Il Tribunale di Siena ha depositato le motivazioni della sentenza di condanna nei confronti di cinque imputati a pene comprese tra cinque anni e dieci mesi e sei anni e sei mesi di reclusione, oltre a sanzioni accessorie e risarcimento dei danni a favore di parti civili (individuali ed esponenziali), per i delitti di tortura, lesioni personali, minaccia, falso, abuso di autorità contro detenuti; i fatti, risalenti al 2018, si erano verificati all'interno del carcere di San Gimignano, dove gli imputati prestavano servizio nella Polizia penitenziaria; il medico dell'istituto aveva scelto il rito abbreviato per l'imputazione di omissione di atti di ufficio.
Pubblichiamo la sentenza - che sarà in seguito oggetto di più articolato commento - evidenziandone in questa sede alcuni aspetti rilevanti.

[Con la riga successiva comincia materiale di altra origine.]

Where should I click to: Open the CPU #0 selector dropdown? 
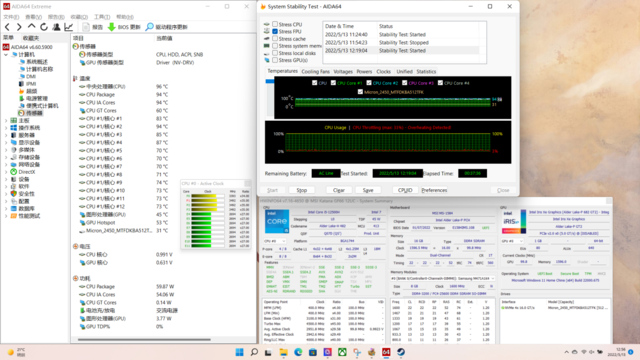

In primo luogo le modalità con cui il Tribunale ha affrontato le più significative questioni in materia di prove, scegliendo efficacemente di inserire nella stessa stesura della motivazione materiale iconografico; va poi sottolineata l'accurata ricostruzione in fatto della "spedizione punitiva" costituente nucleo centrale dei fatti giudicati (a cui si associano le necessarie valutazioni sull'uso legittimo della coazione); altrettanto complete sono le considerazioni sulla qualificazione giuridica dei fatti e la loro ascrivibilità alla fattispecie di tortura, di cui all'art. 613-bis c.p., i cui elementi costitutivi vengono ampiamente scandagliati, non senza individuare un vero e proprio "meccanismo della tortura", i cui cardini si rinvengono non solo nel maltrattamento della vittima ma anche nella nella violazione della sua dignità personale; e nella distorsione del potere coercitivo pubblico e dello scopo che motiva l'attribuzione dell'uso legittimo della forza; infine, il richiamo a fonti normative e giurisprudenza sovranazionali concorre a definire l’ambito applicativo della fattispecie di cui all’articolo 613-bis c.p., che viene altresì collocata in un quadro di "necessità costituzionale".